Requirement:
Where a line of the entries holds the string "Switch", copy that line.

Data provided:
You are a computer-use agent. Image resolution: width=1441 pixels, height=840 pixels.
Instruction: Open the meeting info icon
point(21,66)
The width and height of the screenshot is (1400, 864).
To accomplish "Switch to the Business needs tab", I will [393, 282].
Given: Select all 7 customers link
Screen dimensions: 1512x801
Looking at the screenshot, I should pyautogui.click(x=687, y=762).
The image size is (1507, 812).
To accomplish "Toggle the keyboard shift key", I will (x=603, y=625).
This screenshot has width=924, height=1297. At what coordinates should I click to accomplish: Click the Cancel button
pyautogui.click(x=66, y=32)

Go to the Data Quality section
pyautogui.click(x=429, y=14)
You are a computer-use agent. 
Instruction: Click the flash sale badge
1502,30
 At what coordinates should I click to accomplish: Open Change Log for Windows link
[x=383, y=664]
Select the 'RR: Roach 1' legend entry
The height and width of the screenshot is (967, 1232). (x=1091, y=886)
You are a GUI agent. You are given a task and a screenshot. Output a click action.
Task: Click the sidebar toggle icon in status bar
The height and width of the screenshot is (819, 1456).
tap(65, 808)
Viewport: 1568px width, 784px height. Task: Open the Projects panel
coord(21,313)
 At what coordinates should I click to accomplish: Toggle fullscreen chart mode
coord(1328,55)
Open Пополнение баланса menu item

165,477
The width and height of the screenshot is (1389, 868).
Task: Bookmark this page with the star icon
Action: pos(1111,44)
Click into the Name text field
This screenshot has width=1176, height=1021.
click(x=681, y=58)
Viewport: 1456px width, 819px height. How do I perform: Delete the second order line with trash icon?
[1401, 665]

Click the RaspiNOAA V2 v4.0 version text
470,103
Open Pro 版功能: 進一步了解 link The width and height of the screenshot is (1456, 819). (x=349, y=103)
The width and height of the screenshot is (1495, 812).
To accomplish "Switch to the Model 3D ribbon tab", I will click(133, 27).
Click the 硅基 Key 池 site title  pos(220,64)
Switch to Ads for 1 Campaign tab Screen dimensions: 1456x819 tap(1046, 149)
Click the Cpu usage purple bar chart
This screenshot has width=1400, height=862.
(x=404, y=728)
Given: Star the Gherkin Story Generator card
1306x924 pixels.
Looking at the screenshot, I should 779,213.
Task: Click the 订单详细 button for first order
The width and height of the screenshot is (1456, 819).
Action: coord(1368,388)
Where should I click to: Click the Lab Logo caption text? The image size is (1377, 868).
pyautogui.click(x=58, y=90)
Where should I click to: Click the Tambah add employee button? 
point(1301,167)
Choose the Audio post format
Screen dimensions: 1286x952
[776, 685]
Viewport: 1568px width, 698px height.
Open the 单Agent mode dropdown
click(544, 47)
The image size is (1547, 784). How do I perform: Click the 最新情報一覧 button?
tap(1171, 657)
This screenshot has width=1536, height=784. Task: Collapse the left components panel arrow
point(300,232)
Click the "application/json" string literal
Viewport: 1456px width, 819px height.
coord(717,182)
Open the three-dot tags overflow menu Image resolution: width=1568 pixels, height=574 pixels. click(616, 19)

Exercise answer:
To accomplish "Switch to the Business needs tab", I will [393, 282].
To accomplish "Switch to the Model 3D ribbon tab", I will click(133, 27).
Switch to Ads for 1 Campaign tab Screen dimensions: 1456x819 tap(1046, 149)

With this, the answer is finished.